Raj Krishna Mushyan and Padam Bahadur Shrestha, both farmers from Nepal talk about the climate smart agriculture learning platform, recently launched in the South Asia benchmark site and about the changing climate in their areas affecting their lives and farms.
Raj Krishna Mushyan:
My village Madhyapur Thimi is known as the green vegetable garden of Kathmandu valley, where majority of Newars (ethnic group) are still engaged in agriculture, mostly in vegetable production. We grow a variety of vegetables and supply them to the Kathmandu valley. I can recall changing pattern of farming within our community over the years. My grandfather was totally dependent on ecological farming practices. He used to employ locally available seeds and manure. Later on, the government initiated programs to enhance agriculture production. Farmers were taught to follow intensive agriculture using imported agro-chemicals. They continued using agro-chemicals in increasing amounts year after year, which resulted in declining productivity and had a negative impact on agro-ecology. Now, I also notice a change in climate patterns, particularly in rainfall and temperature. The characteristics of seasons (winter, summer, rain) are less predictable now. Less rainfall and increasing temperatures, along with declining agro-biodiversity are making our lives miserable. I think we will have a serious food deficit in the near future.
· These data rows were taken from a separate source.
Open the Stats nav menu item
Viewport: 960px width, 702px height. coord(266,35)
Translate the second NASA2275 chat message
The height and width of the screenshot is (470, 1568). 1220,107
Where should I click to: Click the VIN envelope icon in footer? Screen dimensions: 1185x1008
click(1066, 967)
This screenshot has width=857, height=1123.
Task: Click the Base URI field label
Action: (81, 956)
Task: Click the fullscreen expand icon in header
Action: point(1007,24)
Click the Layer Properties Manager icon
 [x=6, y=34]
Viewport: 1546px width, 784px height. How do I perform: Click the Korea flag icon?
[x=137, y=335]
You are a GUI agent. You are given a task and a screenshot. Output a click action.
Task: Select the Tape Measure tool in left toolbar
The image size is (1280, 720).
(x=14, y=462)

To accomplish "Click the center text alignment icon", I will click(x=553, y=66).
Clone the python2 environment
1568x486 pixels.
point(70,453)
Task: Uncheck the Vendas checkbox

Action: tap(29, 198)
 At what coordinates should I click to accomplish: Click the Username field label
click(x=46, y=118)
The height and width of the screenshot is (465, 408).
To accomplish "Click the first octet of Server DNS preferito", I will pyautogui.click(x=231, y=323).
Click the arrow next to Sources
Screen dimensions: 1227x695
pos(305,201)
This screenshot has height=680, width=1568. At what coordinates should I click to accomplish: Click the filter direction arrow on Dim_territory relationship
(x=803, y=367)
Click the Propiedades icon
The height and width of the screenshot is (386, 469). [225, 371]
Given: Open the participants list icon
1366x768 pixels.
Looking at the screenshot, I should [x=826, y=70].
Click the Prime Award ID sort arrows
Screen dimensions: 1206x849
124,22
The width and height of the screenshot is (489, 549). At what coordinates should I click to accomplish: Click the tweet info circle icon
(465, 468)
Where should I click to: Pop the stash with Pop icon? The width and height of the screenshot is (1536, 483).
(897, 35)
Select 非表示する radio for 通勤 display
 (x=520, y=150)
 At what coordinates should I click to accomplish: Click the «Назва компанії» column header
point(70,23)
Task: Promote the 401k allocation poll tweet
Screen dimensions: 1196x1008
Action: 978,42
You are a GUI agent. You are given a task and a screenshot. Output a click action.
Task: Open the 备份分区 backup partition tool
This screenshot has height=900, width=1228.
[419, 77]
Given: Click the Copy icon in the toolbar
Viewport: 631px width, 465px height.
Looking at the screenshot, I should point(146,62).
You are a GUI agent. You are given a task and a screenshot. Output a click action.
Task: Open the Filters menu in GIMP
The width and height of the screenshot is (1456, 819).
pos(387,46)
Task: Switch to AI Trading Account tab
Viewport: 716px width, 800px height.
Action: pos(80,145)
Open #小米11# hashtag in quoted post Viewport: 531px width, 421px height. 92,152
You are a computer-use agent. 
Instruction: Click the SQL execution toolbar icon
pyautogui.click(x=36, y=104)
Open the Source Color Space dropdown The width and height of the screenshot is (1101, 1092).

I feel lucky to have an opportunity to participate in the Climate Smart Agriculture Learning Platform. On behalf of fellow Nepali farmers, I would like to request the CGIAR Research Program on Climate Change, Agriculture and Food Security (CCAFS) to start a resource center here in Nepal so that a large number of farmers can reap the benefits of the learning platform.
Padam Bahadur Shrestha:
Farming is my family occupation; I have been involved in agriculture since childhood. I have witnessed the transformation of agriculture from subsistence farming to commercial practice using imported inputs. However, the output is not satisfactory as the yields are diminishing in an unprecedented manner since the last decade. I have been using all my efforts to investigate the root causes of this decline. I also consulted a nearby agro-service center and used some local measures they suggested, but the yield was not restored. Farmers in the village feel that there is a change in weather pattern, both in precipitation and temperature. I tried to find more about this, and went to the District Headquarters in hopes of finding someone who could translate all the technical issues surrounding climate change in simple layman terms. However, it has been my experience that most information is scattered and ambiguous. Therefore, I am looking for a hub where I can access comprehensive information in one place, and get reliable answers to my related queries. It's a pleasure to hear that a newsletter has been initiated with the objective to provide a platform for disseminating this information, where farmers like me can share their experiences. I hope this platform will be a useful forum for all farmers, one which will help them learn more about and resolve the potential risks of climate change in the agriculture sector.
CCAFS Coordinating Unit - University of Copenhagen, Faculty of Science, Department of Plant and Environmental Sciences, Rolighedsvej 21, DK-1958 Frederiksberg C, Denmark, phone +45 35331046; Email ccafs [at] cgiar [dot] org, EAN 5790000279012
Lead Center - International Center for Tropical Agriculture (CIAT)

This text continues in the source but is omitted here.